TEXTE EXTRAIT.

Patrouille de policiers heureux• Crédits : Alain Nogues – Getty
Yann vient de la banlieue aixoise. Très jeune, son père lui inculque des principes de droiture, de justice, de loyauté. Il dit avoir toujours voulu bien faire et décide de devenir policier. A dix-huit ans et demi, il obtient un premier poste en banlieue parisienne. Très vite, il se rend compte de la « culture du chiffre » imposée aux policiers.
J’aimais les affaires judiciaires, mais ce qu’on nous demandait, c’était des affaires déjà élucidées : des petits jeunes avec une barrette de shit. (…) J’avais des affaires beaucoup plus graves mais je ne pouvais pas travailler dessus. C’était plus simple pour tout le monde mais pas pour moi. Psychologiquement, mon idéal était entaché. Yann
Peu à peu, Yann commence à avoir envie de quitter son métier.
Je n’ai jamais vu un collègue heureux dans sa vie de flic. Dès que vous commencez à réfléchir, c’est le début de la fin. Vous êtes un fonctionnaire, vous êtes là pour fonctionner. Si vous réfléchissez, soit vous quittez la police, soit vous finissez par mâcher le canon d’une arme, contre vous ou contre les autres. Yann
Nicolas a choisi de devenir policier à la fin de ses études secondaires. Au début de sa formation, une question lui vient : « Le vol est mal, le vol est puni par la loi. Qu’en est-il alors de Robin des bois ? Ce qui est légal est-il forcément légitime ? »
Bien classé à la sortie de l’école, Nicolas débute dans la brigade ferroviaire de la gare du Nord. Le mythe commence à se fissurer.
Dès 6h30, il y a les SDF à déloger, les contrôles de fraude dans le métro, alors qu’il y a tellement de choses plus bénéfiques à faire. Nicolas
Les gens ne croient plus en leur métier, ils deviennent amers, désagréables. J’ai vu des choses qui m’ont marqué mais c’est toujours fait intelligemment, c’est-à-dire qu’on reste toujours à la limite. Par exemple, un collègue qui crache sur un SDF, un autre qui s’amuse à prendre les pièces des gamines rom qui font la manche. Nicolas
C’est lorsqu’il sent qu’il est lui-même en train de changer que Nicolas se rend compte qu’il y a vraiment un problème.
Je commence à mal parler aux gens, à avoir moins de patience. Je suis cassé à ce moment. J’ai de la rancoeur contre le système, contre cette machine à broyer des hommes. Nicolas
Reportage : Olivia Müller
Réalisation : Emmanuel Geoffroy
Merci à Yann Persoglio, Nicolas Garnier, Marc la Mola et Alexandre Langlois.

SECTION DES DONNÉES.
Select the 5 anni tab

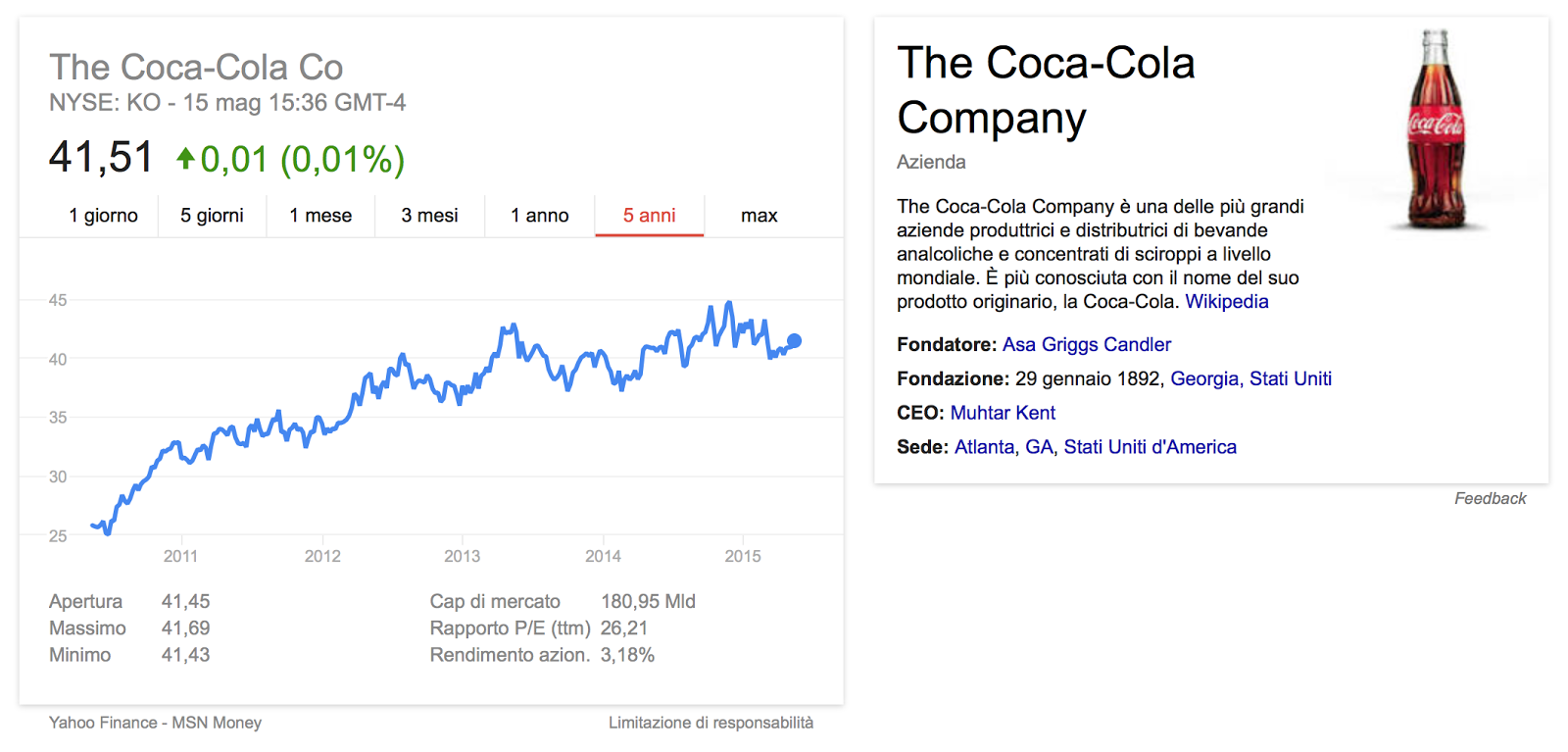(x=650, y=216)
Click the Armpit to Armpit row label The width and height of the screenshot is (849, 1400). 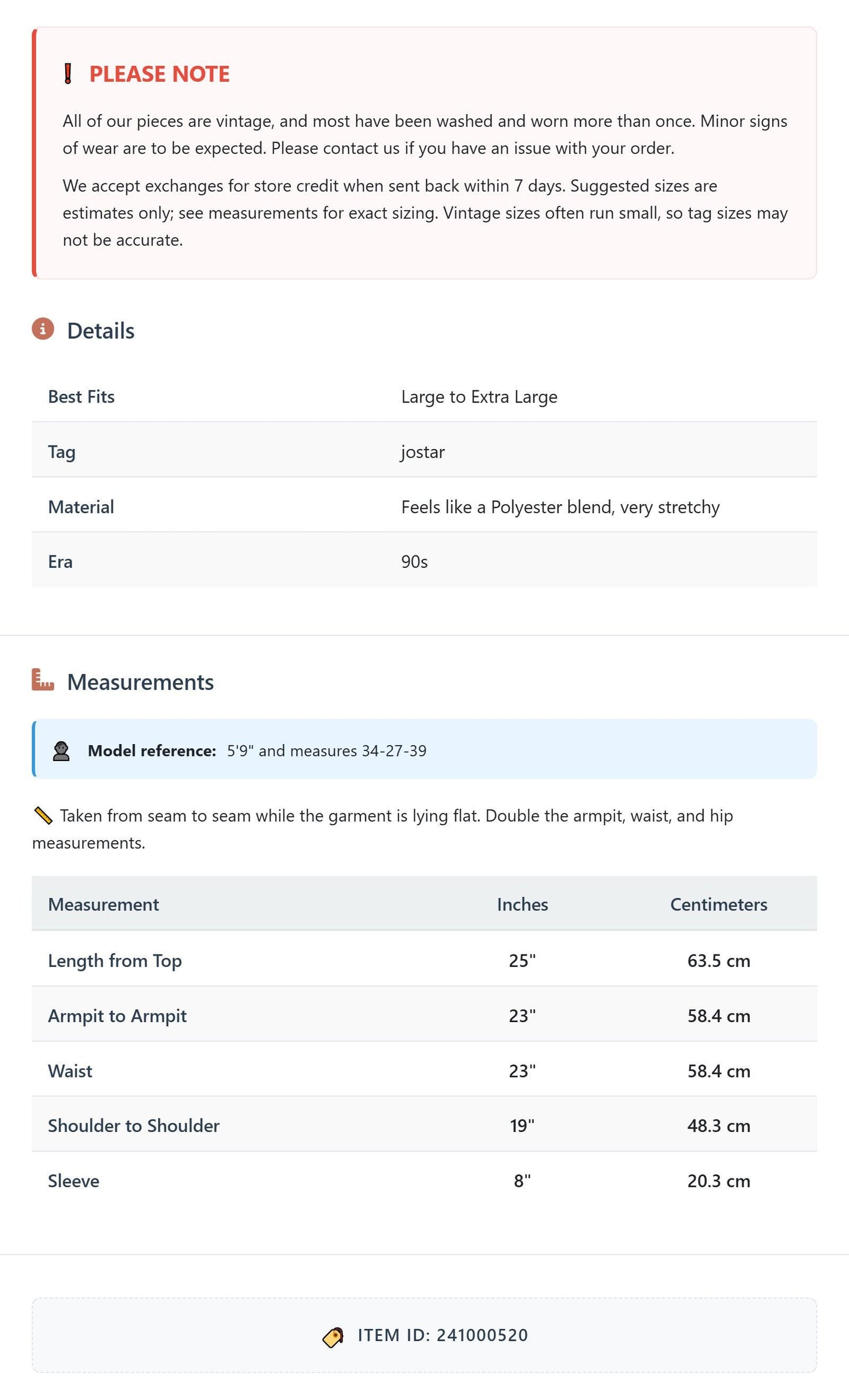[x=117, y=1016]
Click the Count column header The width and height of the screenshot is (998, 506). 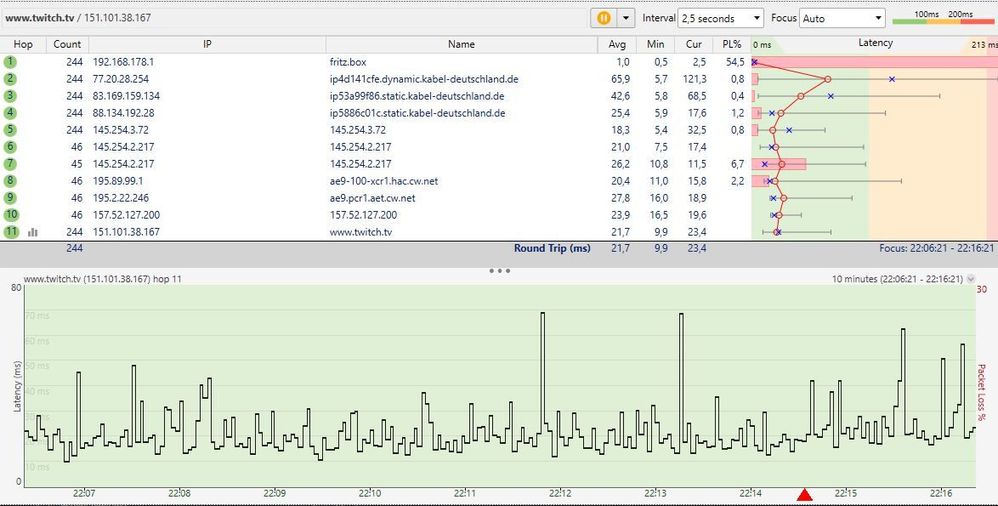click(67, 44)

TÂCHE. D'après le texte extrait sur les policiers, à quel âge Yann obtient-il son premier poste ? Ces lignes n'entrent pas en jeu ici.

RÉPONSE OBTENUE. À dix-huit ans et demi.